JOB » Can you echo the lines below, from the line with "You are a computer-use agent. Screen dimensions: 607x395" to the line with "Looking at the screenshot, I should coord(162,22).", both included?

(Collected data entries)
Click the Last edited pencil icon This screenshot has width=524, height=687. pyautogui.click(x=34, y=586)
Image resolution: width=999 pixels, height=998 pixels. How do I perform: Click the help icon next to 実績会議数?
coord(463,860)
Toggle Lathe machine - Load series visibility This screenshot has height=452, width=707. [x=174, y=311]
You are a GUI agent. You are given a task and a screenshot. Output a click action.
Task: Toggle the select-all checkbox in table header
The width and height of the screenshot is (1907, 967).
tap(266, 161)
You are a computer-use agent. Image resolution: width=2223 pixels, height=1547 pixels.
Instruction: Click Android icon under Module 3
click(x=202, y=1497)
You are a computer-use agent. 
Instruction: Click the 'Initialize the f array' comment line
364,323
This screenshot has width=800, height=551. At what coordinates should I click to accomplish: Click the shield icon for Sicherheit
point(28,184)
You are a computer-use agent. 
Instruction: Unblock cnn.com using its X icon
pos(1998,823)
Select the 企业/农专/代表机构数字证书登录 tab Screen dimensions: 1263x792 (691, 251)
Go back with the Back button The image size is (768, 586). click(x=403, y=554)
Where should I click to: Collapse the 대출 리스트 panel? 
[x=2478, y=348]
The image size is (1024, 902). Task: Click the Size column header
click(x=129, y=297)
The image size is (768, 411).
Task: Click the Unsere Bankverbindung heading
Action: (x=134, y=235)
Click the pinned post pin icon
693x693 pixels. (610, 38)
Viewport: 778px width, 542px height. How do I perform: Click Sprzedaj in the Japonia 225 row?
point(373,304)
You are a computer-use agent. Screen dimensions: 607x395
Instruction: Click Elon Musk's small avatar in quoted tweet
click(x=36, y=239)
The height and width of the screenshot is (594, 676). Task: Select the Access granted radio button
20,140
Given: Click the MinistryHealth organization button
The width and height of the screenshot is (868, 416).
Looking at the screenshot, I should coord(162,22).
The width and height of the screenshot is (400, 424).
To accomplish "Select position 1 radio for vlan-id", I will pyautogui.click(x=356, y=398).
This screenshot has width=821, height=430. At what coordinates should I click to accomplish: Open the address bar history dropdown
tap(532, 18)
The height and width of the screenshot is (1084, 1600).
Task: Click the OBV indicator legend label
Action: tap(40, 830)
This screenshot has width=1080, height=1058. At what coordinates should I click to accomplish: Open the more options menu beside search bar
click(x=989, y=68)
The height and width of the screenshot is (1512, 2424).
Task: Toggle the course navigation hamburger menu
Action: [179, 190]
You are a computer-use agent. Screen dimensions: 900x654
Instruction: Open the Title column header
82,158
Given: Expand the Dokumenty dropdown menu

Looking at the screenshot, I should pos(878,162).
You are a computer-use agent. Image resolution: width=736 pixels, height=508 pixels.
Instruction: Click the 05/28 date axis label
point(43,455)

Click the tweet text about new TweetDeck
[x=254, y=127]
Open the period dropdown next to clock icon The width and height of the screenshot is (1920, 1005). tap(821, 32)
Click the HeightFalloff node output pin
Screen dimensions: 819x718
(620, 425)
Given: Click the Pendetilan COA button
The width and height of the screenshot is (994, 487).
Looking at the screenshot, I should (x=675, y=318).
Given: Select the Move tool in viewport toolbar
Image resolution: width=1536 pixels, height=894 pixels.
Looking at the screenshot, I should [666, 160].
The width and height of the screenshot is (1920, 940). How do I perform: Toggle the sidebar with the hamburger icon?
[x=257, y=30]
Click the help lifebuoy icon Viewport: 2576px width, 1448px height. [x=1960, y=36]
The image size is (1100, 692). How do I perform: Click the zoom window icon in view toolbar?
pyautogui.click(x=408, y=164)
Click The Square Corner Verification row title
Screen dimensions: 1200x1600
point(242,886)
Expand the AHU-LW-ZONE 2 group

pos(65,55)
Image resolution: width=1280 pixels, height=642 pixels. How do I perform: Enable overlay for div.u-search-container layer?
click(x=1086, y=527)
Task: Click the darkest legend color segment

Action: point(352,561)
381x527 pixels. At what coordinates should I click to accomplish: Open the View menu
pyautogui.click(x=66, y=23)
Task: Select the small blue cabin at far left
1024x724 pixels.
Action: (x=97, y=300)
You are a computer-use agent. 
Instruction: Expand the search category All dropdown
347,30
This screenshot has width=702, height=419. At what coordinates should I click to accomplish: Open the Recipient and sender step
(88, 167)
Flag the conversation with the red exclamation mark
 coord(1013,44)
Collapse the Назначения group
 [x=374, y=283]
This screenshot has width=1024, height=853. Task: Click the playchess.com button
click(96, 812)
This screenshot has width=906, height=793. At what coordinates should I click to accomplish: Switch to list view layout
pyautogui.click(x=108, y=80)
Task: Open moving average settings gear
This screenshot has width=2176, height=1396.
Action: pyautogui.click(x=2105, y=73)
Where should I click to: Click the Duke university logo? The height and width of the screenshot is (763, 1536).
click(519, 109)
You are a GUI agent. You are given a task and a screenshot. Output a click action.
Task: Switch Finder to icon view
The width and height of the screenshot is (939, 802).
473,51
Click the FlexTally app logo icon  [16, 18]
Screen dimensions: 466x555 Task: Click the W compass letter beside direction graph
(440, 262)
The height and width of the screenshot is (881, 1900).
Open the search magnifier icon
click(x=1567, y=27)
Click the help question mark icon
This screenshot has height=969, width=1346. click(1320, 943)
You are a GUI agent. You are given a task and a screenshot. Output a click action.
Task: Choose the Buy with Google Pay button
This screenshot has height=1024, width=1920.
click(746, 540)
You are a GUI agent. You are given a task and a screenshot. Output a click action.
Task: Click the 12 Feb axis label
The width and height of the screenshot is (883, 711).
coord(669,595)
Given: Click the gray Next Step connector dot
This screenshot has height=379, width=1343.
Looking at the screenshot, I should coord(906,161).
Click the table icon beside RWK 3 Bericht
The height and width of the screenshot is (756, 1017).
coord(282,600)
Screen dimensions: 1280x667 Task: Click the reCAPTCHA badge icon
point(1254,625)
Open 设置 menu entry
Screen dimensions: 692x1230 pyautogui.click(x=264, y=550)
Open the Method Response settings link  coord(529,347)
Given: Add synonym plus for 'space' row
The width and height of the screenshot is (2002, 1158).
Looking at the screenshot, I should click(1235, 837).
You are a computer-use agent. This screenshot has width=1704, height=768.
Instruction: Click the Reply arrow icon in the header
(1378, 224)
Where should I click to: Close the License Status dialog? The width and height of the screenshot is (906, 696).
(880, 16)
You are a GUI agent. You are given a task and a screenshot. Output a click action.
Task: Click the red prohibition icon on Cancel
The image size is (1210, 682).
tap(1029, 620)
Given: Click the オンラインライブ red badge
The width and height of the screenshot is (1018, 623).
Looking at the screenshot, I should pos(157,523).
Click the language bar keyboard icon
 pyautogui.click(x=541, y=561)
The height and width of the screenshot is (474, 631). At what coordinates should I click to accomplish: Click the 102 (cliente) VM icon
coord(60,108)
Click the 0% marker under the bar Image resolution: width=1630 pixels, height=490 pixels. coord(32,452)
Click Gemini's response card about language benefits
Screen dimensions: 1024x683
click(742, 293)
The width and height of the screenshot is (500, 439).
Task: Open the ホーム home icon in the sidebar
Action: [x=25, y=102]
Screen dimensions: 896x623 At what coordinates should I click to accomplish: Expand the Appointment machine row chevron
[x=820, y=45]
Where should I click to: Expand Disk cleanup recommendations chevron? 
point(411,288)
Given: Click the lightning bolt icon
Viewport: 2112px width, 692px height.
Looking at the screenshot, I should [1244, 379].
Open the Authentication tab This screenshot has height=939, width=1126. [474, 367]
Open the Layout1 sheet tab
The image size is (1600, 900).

CORRECT RESULT »
You are a computer-use agent. Screen dimensions: 607x395
Instruction: Click Elon Musk's small avatar in quoted tweet
click(x=36, y=239)
The height and width of the screenshot is (594, 676). Task: Select the Access granted radio button
20,140
Given: Click the MinistryHealth organization button
The width and height of the screenshot is (868, 416).
Looking at the screenshot, I should coord(162,22).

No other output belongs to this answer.